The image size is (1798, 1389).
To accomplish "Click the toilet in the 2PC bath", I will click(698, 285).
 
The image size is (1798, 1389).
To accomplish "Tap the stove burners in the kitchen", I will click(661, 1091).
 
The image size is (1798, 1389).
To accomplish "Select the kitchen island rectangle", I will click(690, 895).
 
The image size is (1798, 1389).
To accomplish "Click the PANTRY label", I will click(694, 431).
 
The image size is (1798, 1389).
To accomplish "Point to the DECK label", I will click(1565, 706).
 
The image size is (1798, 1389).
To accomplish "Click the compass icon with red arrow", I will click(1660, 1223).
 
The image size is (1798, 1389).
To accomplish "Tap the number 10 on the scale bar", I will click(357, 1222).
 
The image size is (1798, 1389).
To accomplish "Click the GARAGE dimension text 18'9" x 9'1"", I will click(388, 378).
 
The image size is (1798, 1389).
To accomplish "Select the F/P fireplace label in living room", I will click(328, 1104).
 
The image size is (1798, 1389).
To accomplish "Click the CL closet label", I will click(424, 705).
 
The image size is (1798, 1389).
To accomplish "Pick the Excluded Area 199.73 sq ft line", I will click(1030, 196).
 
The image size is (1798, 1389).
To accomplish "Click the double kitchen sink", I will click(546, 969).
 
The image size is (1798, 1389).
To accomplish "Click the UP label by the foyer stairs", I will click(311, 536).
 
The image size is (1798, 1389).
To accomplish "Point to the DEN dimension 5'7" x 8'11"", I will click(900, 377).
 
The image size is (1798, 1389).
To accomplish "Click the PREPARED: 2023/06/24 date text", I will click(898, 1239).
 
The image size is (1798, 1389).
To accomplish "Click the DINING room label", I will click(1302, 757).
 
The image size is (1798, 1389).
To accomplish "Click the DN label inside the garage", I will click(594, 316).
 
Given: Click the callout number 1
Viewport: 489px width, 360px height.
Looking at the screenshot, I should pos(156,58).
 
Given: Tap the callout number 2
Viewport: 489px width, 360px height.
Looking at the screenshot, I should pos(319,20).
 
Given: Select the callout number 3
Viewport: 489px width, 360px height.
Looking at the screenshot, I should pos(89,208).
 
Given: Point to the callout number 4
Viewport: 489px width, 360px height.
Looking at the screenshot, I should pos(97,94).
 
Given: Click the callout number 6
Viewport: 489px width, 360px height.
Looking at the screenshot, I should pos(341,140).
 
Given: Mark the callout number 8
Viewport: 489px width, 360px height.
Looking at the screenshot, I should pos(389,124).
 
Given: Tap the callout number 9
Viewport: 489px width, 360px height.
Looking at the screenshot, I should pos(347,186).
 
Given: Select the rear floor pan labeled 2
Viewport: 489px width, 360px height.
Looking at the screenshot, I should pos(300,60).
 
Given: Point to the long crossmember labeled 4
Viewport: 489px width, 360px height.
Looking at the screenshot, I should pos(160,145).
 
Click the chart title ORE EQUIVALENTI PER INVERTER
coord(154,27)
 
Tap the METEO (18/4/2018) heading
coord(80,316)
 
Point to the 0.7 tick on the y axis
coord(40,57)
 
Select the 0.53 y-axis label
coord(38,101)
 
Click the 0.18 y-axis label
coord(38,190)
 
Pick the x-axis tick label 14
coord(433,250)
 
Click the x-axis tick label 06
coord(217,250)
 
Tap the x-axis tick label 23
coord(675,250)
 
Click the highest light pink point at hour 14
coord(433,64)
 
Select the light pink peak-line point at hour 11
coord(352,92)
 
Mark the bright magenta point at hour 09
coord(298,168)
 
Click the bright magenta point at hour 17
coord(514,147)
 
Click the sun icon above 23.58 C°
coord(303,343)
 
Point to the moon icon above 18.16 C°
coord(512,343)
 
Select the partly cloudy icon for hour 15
______
• _WORK TO COMPLETE_
Rescale everything from the line containing "Select the 0.53 y-axis label" down to the line containing "coord(433,64)", and give only those lines. Repeat them with their requests, multiplying each coordinate in the answers by 1.95 and rounding to whole numbers, with halves rounded up.

• _OUTPUT FOR THIS TASK_
Select the 0.53 y-axis label
coord(74,197)
 
Click the 0.18 y-axis label
coord(74,371)
 
Pick the x-axis tick label 14
coord(844,488)
 
Click the x-axis tick label 06
coord(423,488)
 
Tap the x-axis tick label 23
coord(1316,488)
 
Click the highest light pink point at hour 14
coord(844,125)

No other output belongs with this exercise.